I still haven't mastered the art of living in the spectacular now, but I was saved from misery by a series of fortunate events. First, we moved to Portland, where I received the exact kind of care I hoped for at my new ALS clinic. I now work with a creative, emotionally intelligent doctor who is full of hope regarding treatments currently being tested. She immediately empowered me by helping me take part in one such trial. Finally, I was doing something to fight back, and I dared to dream that the end of my story might not be written on a tombstone. 

Then, a few months later, I found the next rung of the ladder that I would climb towards joy. ALS Awareness Month (April) crept in, and a flurry of fundraising activity swept across my Facebook feed. Guilt pressed down hard on my shoulders; I was the one with ALS, but my family was doing all the advocacy work. As a last minute attempt to get involved, I decided to write a little note on Facebook every day of April about my life with ALS. I didn't expect to generate much interest, especially since I wasn't sure how much had to say on the subject. Flash forward three days, and I was blissfully pouring my heart out to a shockingly large and invested audience. My mom suggested a year earlier just after my diagnosis that I write about my new reality online so I could process my feelings and maybe connect with others. I rejected the idea, determined to stick with my fiction projects for fear that allowing ALS into my writing would be the first step to my disease taking over my life. That April, though, I was finally ready to tell my story. I was enamored of power those original Facebook posts gave me over my experience. That power, just like the power I gained from the drug trial, gave me the bravery to hope. I realized I couldn’t honestly fight for a cure without spending at least as much time imagining my life after ALS as I had spent fixated on my death.

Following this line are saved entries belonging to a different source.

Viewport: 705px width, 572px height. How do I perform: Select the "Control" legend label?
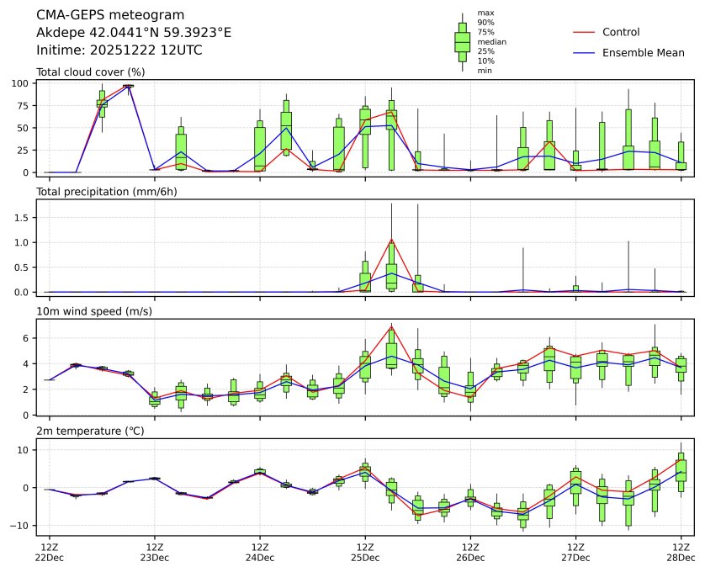621,32
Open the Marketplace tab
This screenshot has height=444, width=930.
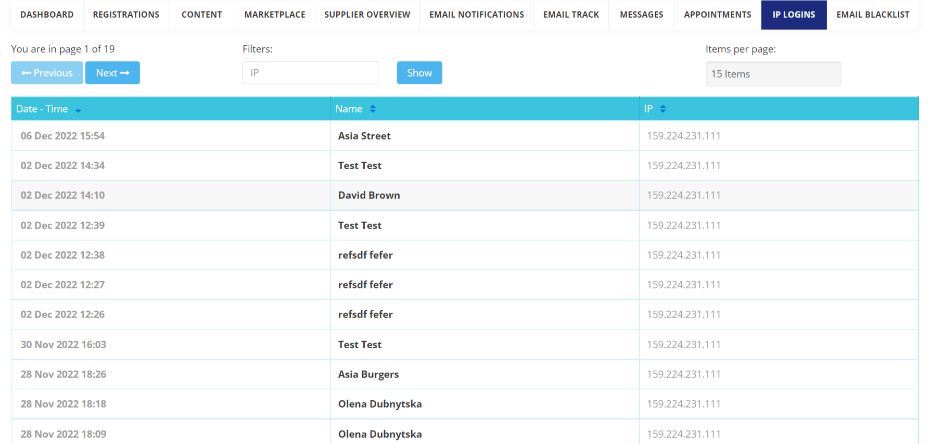[275, 15]
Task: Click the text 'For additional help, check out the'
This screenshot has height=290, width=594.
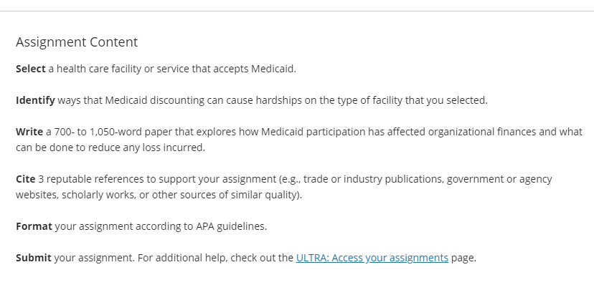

Furthermore, joy will remain a distant dream if a person doesn't give equal head space to the best and worst outcomes. 

Real, lasting joy pumped from my heart to every inch of my failing body when I gave myself permission to dream. I imagine that Evan and I will make up for all the years we have spent bound to our home and hospital by renovating an airstream trailer and roaming all over the country, exploring national parks, chasing northern lights, and following music festivals. I will return to writing novels because the miracle of a cure will mean that a blog about ALS will be unnecessary. Evan will play guitar in the evenings, and I'll sing along like I used to. Everything will be beautiful. Nothing will hurt. 

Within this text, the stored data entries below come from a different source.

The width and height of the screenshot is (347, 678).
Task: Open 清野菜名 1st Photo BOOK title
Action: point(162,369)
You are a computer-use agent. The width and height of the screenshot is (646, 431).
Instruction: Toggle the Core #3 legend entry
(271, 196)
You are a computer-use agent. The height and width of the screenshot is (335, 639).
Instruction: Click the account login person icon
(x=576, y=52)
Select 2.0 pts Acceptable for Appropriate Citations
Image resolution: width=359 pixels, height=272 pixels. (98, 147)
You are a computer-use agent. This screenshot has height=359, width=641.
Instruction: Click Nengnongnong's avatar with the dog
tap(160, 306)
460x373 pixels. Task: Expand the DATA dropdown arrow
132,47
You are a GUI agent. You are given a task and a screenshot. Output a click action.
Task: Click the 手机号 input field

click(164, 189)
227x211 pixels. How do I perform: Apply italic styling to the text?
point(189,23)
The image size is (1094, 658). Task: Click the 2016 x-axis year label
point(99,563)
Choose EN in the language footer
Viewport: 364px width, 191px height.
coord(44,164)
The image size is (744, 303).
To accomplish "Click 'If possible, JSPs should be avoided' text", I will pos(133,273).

A few months after I started my blog, I got a feeding tube. Lying on the table looking at the distant ceiling of the operating room, it occurred to me that this would be the first scar ALS left on my body. I got sad thinking about how I would never get rid of it, even if one day I no longer needed the feeding tube. But then, I thought of myself leaning out the window of the car on a sunny day with hundreds of miles ahead of me, Evan looking handsome in the driver's seat,  our airstream trailing behind us, glittering in the sun like a mermaid tail, and I didn’t mind a small scar at all. Some day, it will be the only reminder of what I suffered, and should I ever get scared embarking on my new adventure, I can look to the hole sewn up right beneath my heart and know I will survive.